Pages

Thursday, July 02, 2009

One Year Ago

I headed into my first chemo treatment.

It was the beginning of what I call "The Lost Summer" and the scariest part of dealing with the cancer diagnosis that I had. I never felt so awful in my entire life. Fortunately, the worst part would pass about a week after receiving chemo. Then, I would have a couple of weeks of recovery and feeling pretty normal before starting the whole process over again.

By the time treatment was over, sometime in September 08, I was physically and emotionally tired and anemic.

I didn't know, until about halfway through treatment, that chemo not only makes you physically tired and sick, but that it interacts with your brain chemistry. Taxanes, in particular, have been tied to poorer emotional response during treatment, and prolonged susceptibility to clinical depression for up to two years after treatment:
The researchers also observed that patients who received taxane agents had significantly worse emotional distress and mental quality of life throughout the treatment period. Their psychologic recovery was significantly slower, requiring an average of 2 years, compared with the 6 to 12 months required by patients who did not receive taxane.

The rates of probable clinical depression were also higher among patients receiving taxanes. In particular, there were statistically significant group differences in depressive symptoms at 12 and 18 months, and a trend toward such at 24 months. The rates of probable depression among patients who didn't receive taxanes declined to less than 10% by the 12-month follow-up, whereas the rates in the taxane group remained high (at approximately 20%).
I can testify that it truly did affect me. I remember one treatment period in which I completely broke down, crying and fearful and completely unraveled emotionally. A few days later, I felt perfectly normal and looked back on that episode, wondering at its oddness. It seemed out of proportion for what I was dealing with.

Once I knew that some of what I was feeling was simply a side effect of one of the treatment drugs, I felt more in control.

Not quite a year out from treatment, I can't say that I have felt clinically depressed, though I have had moments of feeling overwhelmed or moody....but considering all that has happened in the last year, it doesn't seem out of the ordinary.

Yesterday, I went in for a breast MRI. I had been having some soreness in a certain area, and though it was very unlikely for it to be cancer, we scanned just to be sure.

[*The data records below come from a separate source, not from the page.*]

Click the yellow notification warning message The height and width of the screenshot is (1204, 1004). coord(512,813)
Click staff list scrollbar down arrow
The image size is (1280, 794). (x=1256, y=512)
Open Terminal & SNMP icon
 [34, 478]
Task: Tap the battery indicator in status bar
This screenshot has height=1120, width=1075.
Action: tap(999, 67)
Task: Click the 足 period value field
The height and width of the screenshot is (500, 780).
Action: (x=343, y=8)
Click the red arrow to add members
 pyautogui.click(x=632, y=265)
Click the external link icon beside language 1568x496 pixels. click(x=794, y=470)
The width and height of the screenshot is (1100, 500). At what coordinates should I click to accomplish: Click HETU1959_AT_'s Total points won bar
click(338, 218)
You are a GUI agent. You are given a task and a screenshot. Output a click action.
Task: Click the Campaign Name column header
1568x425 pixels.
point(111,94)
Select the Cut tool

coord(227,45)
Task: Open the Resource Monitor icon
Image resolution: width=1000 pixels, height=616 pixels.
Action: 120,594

Everything came back completely clean.

Standing back from things, one year out, with a completely clean MRI and no reason to expect having anything to worry about for quite some time, I could feel a sense of relief overtake me.

A year can make all the difference in the world.

4 comments:

Retriever said...

Thank God that your test results came back clean. What an ordeal you have had! You know how much I love your blog, but here's a virtual hug to an awesome woman of God! How precious your regained health and getting frazzled by those handsome and active little boys must feel after the last year's scares and sickness and medicines that sicken one as they cure! A coworker has a sign of that saying Mother Theresa liked; "They say that God only sends us troubles we can bear--sometimes I wish He didn't trust me so much!"

Assistant Village Idiot said...

The hardest part of depression is being able to step outside of it and see it objectively. To be able to see that "hey, this isn't me, this isn't real life, it's just the medicine I'm on" is indeed a great victory. Depression lies, telling you it is the only reality.

Even in smaller things like fluctuating blood sugars during the day, barometric pressure, etc, we tend not to even consider them as causes unless something suggests it to us.

terri said...

Thank you Retriever!

You're always so sweet!

TOTtomdora said...

So glad to hear you are OK. I can't even begin to imagine what that must be like.